По существу, те же принципы брюитизма и симультаннности, которые учат «видеть смысл в беспорядочном хаосе вещей, когда г-н Шульце читает, балканский поезд проходит по мосту у Ниша, а в подвале мясника Нуттке жалобно визжит свинья»29, положены в основу большинства стихотворных опытов Хюльзенбека, включая стихотворение «Равнина» (Ebene), открывающее «Фантастические молитвы». В нем переводу поддаются лишь отдельные вкрапления, а под конец не остается даже этих вкраплений:
- Sokobauno sokobauno sokobauno
Schikaneder Schikaneder Schikaneder
dick werden die Ascheneimer sokobauno sokobauno
die Toten steigen daraus Kränze und Fackeln um den Kopf
sehet die Pferde wie sie gebückt sind über die Regentonnen
sehet die Parafinflüsse fallen aus den Hörnern des Monds
sehet den See Orizunde wie er die Zeitung liest und das Beefsteak verspeist
sehet den Knochenfrass sokobauno sokobauno
. . . . . . . . . .
es schliesset der Pfarrer den Ho-osenlatz rataplan rataplan den Ho-osenlatz und das Haar steht ihm a-aus den Ohren
Tschupurawanta burruh pupuganda burruh
Ischarimunga burruh den Ho-osenlatz den Ho-osenlatz
kampampa kamo den Ho-osenlatz den Ho-osenlatz
kätapena kamo katapena karo
Tschuwuparanta da umba da umba da do
da umba da umba da umba hihi...Сокобауно сокобауно сокобауно
Шиканедер Шиканедер Шиканедер
толстеют урны с прахом сокобауно сокобауно
из них выходят мертвецы с венками и факелами на голове
посмотрите на лошадей склонившихся над бадьями с дождем
посмотрите как падают парафиновые реки из рогов луны
посмотрите как озеро Орицунда читает газету и уплетает бифштекс
посмотрите на костоеда сокобауно сокобауно
. . . . . . . . . .
священник застегивает ши-иринку ратаплан ратаплан ши-иринку и волосы торчат у него из ушей
Чупураванта бурру пупугванда бурру
Ишаримунга бурру ши-иринку ши-иринку
кампампа камо ши-иринку ши-иринку
катапена камоткатапена каро
Чувупаранта да умба да умба да до
да умба да умба да умба хихи...
Если слово Schikaneder еще можно связать с Schikaneur (интриган, мучитель), а «пупуганда» с «пропаганда», которой в пользу войны занимались и священники, за что им и достается от автора, то остальные «непонятки» имитируют негритянские (по мнению Хюльзенбека) заклинания, которым уподобляется бессмысленность пропаганды войны (в первый военный год отрезвление еще не наступило).
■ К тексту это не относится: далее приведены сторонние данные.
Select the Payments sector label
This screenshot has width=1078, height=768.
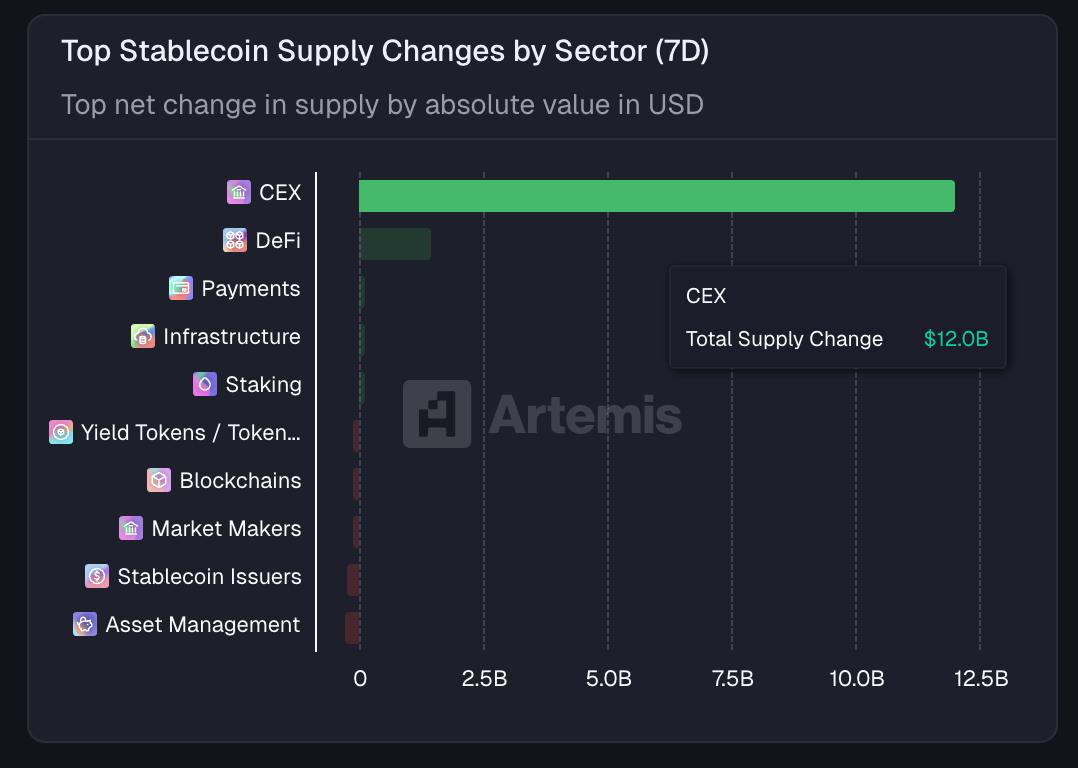click(x=251, y=288)

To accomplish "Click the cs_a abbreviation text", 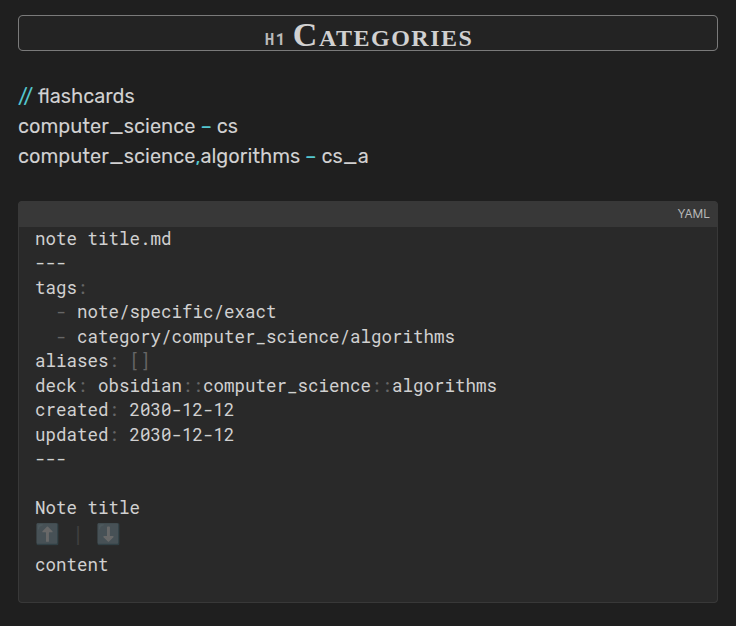I will tap(345, 156).
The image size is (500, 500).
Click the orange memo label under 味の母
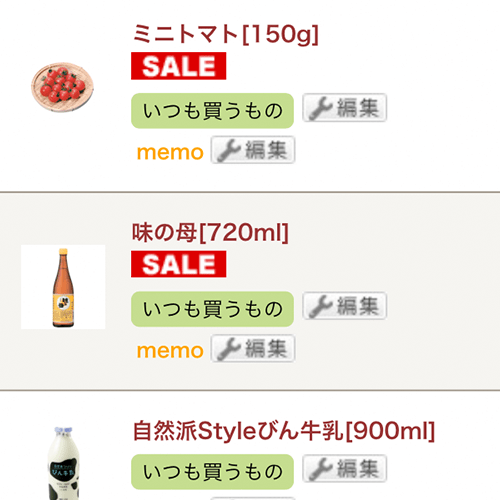170,351
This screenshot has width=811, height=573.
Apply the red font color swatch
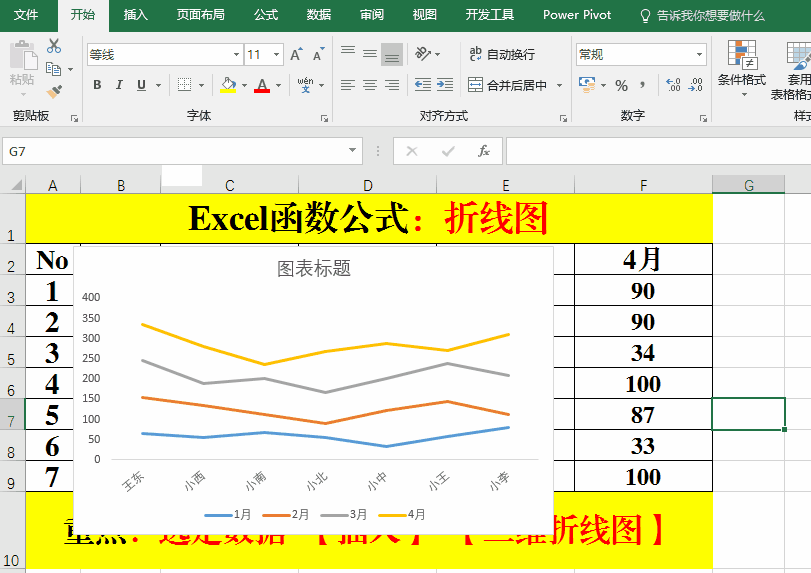coord(262,85)
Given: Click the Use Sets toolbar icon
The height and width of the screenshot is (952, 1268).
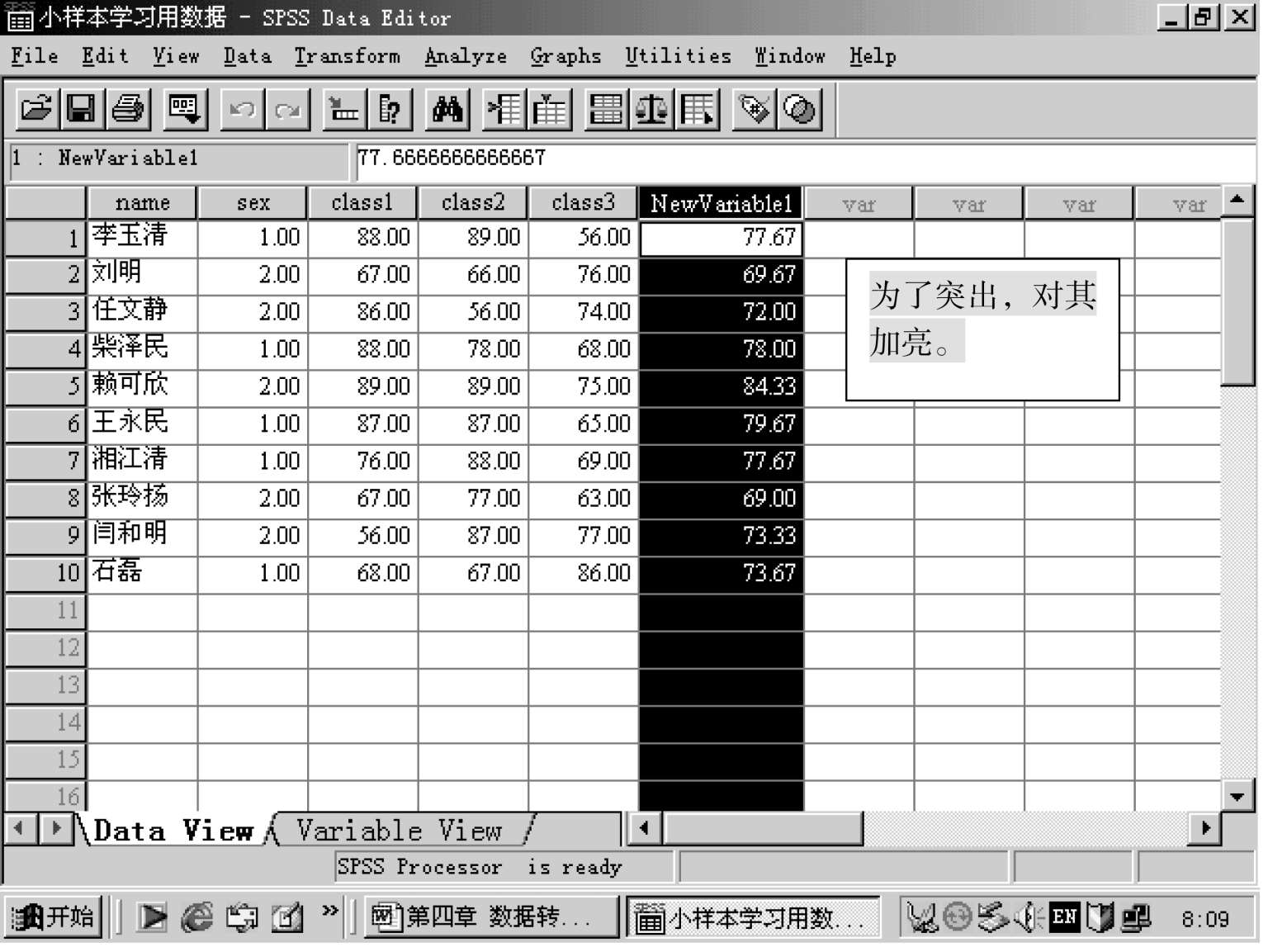Looking at the screenshot, I should click(x=799, y=109).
Чисто звуковых «фигур» немало и в не цитировавшихся пассажах стихотворения (мпала, мфунга, цуфанга, мфиша, юбоша и т.п.), время от времени среди них попадается и нечто знакомое — карамба, дитюрамба, элоэ, что дает основание для определения общей сатирико-нигилистической направленности «молитвы», поэтика которой строится на саркастических выпадах, насмешке, проклятии, звукоподражательном передразнивании, магическом заклинании. «Общий фон этого предназначенного для рецитации стихотворения образует все та же экспрессионистическая тема "конца света", однако под влиянием такого рода апокалипсиса теперь дело доходит до полного освобождения образной фантазии, до сюрреалистического смешения разнородных элементов поэтической фантазии»30, на что обратил внимание в своем дневнике Хуго Балль:
«Пришел Хюльзенбек, чтобы напечатать на машинке свои только что написанные стихи. После каждого второго слова он поворачивается ко мне и спрашивает: "А, может, это ты написал?" Я в шутку предлагаю: пусть каждый из нас составит алфавитный список своих самых удачных образов и выражений, чтобы можно было сочинять без помех; ведь и я, сидя на подоконнике, что-то царапаю на бумаге, избегая заемных слов и ассоциаций, и не спускаю глаз со столяра, что сколачивает во дворе гробы. Чтобы быть точным: две трети удивительно звучных слов, которым душа человека не в состоянии противостоять, заимствованы из древних заклинаний. Употребление отмеченных печатью тайны слов, исполненных магического значения крылатых выражений и звуковых фигур характерно для нашего с Хюльзенбеком способа писать стихи. Такого рода слова-образы, если они удаются, с неодолимой, гипнотической силой врезаются в память и потом непроизвольно, без усилий вспоминаются. Я часто наблюдал, как не подготовленные к нашим вечерам люди настолько оказываются во власти одного-единственного слова или словосочетания, что неделями не могут от них избавиться»31.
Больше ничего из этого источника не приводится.